I think back a moment to what all we've talked about and I don't quite remember as we talked about that. Isn't really a grumble with me much as...other stuff. "My stuckedness?"

“Yes, you looked stuck when you came to the brook,” she reminds me.

"Ah yeah, well - reckon that sort o' stuckedness has a whole other source, darlin’," I tell her. "That's a person-to-person sorta stuckedness, not a person-to-invention sort."

“A person to person one?”

“'Yeah, I -" Not sure whether I oughtta start into the likes o' this with the likes o' Luna-moth. But what the hell? She's a right good listener and a good friend, and I don't s'pose she'll mind. "I kinda got into a person-to-person stuckedness after I broke up with my girlfriend Astrea last year. Didn't wanna see anybody at all at first - for months - only Geordie. But by now that's worn off a little and I kinda miss havin' somebody else to be close to. You know. Like a witch somebody. Though I dunno, not that either really. Just waitin' for life not to be blah."

“I never supposed you and George to be people who waited for life,” she tells me. “It always seemed to me that you went after it, even if it was trying to run away from you. But I know that being hurt very much by somebody that you love can make you feel like a person you’ve never been before. And also if you are the person who hurts the one you love, that must feel wretched.”

I think on that a mo, but it's not long till I realize she's right. "Suppose I got a little bit o' both o’ those tangled into the mix, I did. Hurt her without even knowin' it, true. And the whole thing did, er, does make me feel like a person I've never been before. Kinda feels loads like I lost the old Fred, iffin ya know what I mean. Can't find him nowheres."

“Isn’t it interesting how when you try to find something, you never can? It seems like it’s the only thing you can’t find, and you find things that you haven’t seen for years! So maybe you need to look for something else. I’m sure that you will come back. You’ve been yourself for so long, you must be instinct.”

"Yeah, wouldn't ya think?" I ask her, seeing as it makes perfect sense. "Not much else I can do about that, really."

“And perhaps that’s the answer for me, too,” she says, lookin into her teacup. “It’s so much simpler to say than to do, isn’t it?”

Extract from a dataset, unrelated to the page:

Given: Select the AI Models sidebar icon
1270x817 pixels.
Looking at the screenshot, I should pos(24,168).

"That it is, Luna-moth. That it is," I say, taking another swig o' loverly green tea. Gotta say this honey stuff is pretty damned good. "Feels like I been tryin' to just look for somethin' else, or try not to try and find myself. But it doesn't seem to be helpin' much, that's true. Wonder how much longer it's gonna take? Or maybe that's part o' what I shouldn't be wonderin' too."

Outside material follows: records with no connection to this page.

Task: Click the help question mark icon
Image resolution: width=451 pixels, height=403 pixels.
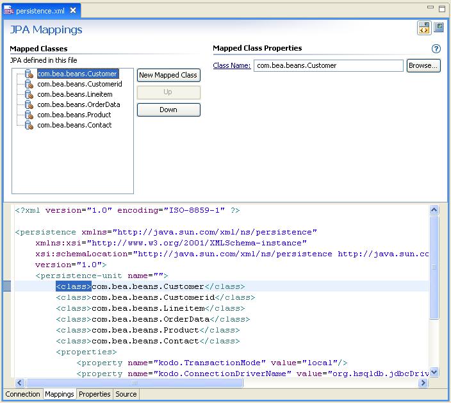Action: 436,49
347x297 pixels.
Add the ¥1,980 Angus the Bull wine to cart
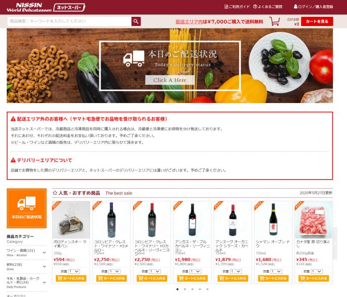click(x=192, y=278)
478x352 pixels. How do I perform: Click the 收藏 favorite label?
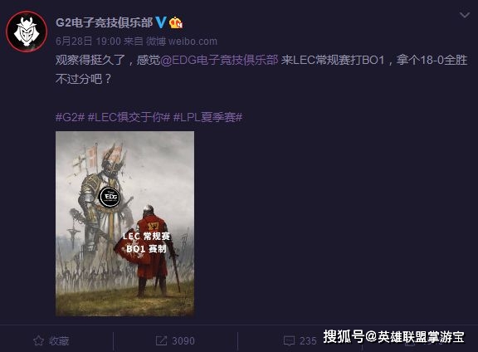(60, 341)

“Probably. I’m sure all this expectation is just making us worry and stress.”

"I'm sure you're probably right," I agree. "Just that it's hard to force yourself to forget about somethin', because you end up thinkin' about what you're tryin' to forget about, and that's the point. Kinda self-defeatin', really."

“Yes, not to mention that this is my livelihood and this is your life. So very much depends on it.”

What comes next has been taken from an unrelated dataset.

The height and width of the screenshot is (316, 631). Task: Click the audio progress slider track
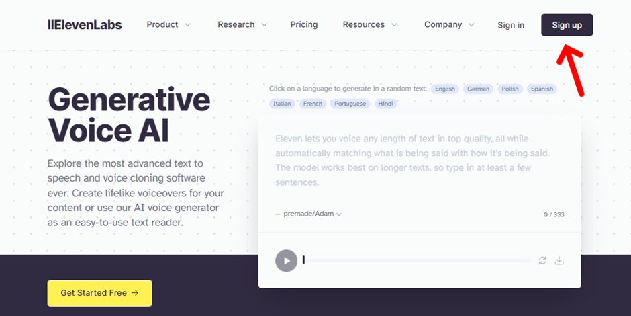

"That doesn't help matters much, no. And I really hate to be relyin' on Geordie to have to do all the heavy liftin' at the shop - you know, figuratively and all that - while I'm figurin' out what the devil's wrong with me." I shake my head at both myself and the predicament.

“Nothing’s wrong with you,” she says, putting her hand on my arm. “Of course there isn’t.”

"Thanks, Luna," I tell her, all sincere-like. "I just kinda wish I could fast-forward to the part where I felt like me again. You know, skip all the tryin' to pretend nothin's wrong, and forget about the fact that I'm waitin' and waitin' and not thinkin' about how bloody long it's takin' to get back to normal. Or what's normal for me, anyway."

“Well, if I can help,” she offers, “please let me know.”